Barring unstated circumstances? No shit, Sherlock. That would be because of a little thing called context and a legal concept called the "reasonable person". To make a long story short, a reasonable person is a hypothetical that is summed up as "what would an average person reasonably think/do under these circumstances". An evocative example would be that a reasonable person would expect an official contract promising a million dollars for services rendered to be legally binding, but a reasonable person would
not expect a drunk yelling a challenge of "I'll give a million dollars to anyone who can name this song" in a bar to be legally binding. This isn't some technicality or unknown concept, it's one of the goddamn backbones of the legal system. And while I have little doubt that you'll try anyway, the simple fact of the matter is there is no way to seriously argue that a reasonable person would interpret the Beastie Boy's song as a call to action under the stated circumstances.

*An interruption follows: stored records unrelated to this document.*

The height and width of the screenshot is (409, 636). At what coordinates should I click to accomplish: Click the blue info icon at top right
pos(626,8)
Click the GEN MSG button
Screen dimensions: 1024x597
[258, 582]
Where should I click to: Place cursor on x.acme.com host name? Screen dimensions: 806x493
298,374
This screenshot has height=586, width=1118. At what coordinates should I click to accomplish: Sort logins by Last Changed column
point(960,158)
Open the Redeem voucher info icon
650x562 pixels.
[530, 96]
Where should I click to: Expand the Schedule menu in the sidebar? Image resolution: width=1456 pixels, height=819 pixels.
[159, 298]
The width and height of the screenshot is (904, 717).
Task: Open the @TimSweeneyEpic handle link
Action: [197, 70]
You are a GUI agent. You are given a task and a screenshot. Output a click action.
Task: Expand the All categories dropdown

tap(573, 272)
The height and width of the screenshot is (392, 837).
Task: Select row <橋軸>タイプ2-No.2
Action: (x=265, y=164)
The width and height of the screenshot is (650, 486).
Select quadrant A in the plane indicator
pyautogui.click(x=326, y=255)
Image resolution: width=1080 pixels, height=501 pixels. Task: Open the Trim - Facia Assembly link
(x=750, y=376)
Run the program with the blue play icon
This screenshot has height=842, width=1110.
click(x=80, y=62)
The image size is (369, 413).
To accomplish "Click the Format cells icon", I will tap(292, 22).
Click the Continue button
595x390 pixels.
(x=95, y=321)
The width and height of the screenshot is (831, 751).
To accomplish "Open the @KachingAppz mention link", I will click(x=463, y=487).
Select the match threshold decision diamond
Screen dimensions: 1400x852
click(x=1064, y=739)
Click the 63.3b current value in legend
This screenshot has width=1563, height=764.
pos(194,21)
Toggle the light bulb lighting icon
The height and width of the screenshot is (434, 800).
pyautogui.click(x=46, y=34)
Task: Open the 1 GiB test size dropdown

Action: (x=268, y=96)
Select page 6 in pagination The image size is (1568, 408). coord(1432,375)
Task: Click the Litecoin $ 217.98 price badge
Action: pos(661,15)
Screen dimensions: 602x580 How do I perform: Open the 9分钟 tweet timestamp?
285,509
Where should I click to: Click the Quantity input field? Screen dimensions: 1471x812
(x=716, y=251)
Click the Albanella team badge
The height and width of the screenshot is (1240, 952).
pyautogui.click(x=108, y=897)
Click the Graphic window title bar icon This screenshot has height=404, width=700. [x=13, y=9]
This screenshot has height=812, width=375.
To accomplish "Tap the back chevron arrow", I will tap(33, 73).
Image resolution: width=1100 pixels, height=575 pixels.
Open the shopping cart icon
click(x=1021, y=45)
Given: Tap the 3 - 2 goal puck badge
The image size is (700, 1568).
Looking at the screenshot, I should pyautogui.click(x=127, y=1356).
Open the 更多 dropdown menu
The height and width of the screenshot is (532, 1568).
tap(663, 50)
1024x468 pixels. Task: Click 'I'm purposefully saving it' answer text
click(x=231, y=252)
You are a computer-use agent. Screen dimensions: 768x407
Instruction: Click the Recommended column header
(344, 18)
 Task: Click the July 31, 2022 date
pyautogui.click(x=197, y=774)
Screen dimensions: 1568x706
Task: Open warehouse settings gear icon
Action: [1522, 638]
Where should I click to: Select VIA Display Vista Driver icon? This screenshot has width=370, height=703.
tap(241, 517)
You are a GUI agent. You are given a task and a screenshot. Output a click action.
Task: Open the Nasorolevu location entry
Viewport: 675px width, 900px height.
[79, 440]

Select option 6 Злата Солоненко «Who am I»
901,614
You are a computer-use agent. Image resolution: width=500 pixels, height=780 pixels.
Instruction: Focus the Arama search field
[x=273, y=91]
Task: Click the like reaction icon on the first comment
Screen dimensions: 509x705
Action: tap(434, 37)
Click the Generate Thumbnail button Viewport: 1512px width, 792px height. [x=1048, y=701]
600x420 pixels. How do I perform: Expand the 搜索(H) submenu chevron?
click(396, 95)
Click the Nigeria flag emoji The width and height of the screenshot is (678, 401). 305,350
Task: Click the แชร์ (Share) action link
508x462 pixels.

Conversely, a reasonable person
would interpret Trump's speech at his "Stop the Steal" rally that was explicitly planned and scheduled to immediately precede his base's "Save America" march on the Capitol as a call to action, due to the surrounding circumstances before, during, and after. Let's recap: Setting aside for a minute the call to action in the name of the rally itself, the guy has been claiming almost nonstop since Election Day 2020 that the election should be considered invalid and be overturned, made numerous calls to State legislators telling them to unilaterally overturn the results (and later
to decertify them) and declaring them "RINOs" who were letting the Democrats "get away with murder" because they dared to tell him - in no uncertain terms - that he was asking them to do something illegal and they weren't going to break the law by acquiescing. He also filed lawsuit after lawsuit after lawsuit trying to get the courts to overturn the election, and then held press conference after press conference
lying to his base that the courts had
clearly never looked at the evidence (when in fact they frequently went into detail about how he was trying to pass speculation and rumormongering off as evidence), and that Trump's legal team - and I quote - "had evidence that the election result was the ‘greatest crime of the century if not the life of the world'". And then of course there's the
fake electors plot that was running concurrently.
That is the context in which he held his "Stop the Steal" rally and told his attendants that their imminent march on the Capitol
was their last chance to make Congress overturn the results, and that if they didn't succeed they wouldn't have a country anymore.
Never mind that it should be self-evident that the lyrics of a hip-hop song intended for popular release (which is to say, explicitly designed purely for entertainment) almost three decades ago is a dramatically different context than a political rally (a endorsement of and demonstration of support for a stated cause) with the explicit purpose of drumming up fervor for the storming of the Capitol that immediately followed that was done with the explicit goal of getting Congress to unilaterally overturn the election results and declare that the rally's central figure would remain in power. Never mind that the man himself would imply later that same day that the violent breach of the Capitol was both predictable and justified retribution for not overturning the results like he and the mob were demanding. To quote: "These are the things and events that happen when a sacred landslide election victory is so unceremoniously and viciously stripped away". To try and draw equivalence between
all of that and a Beastie Boys song is simply inane.
They are
not even close to the same thing and, frankly, I'm gobsmacked that you're either not smart enough to understand that or too much of a disingenuous contrarian to care.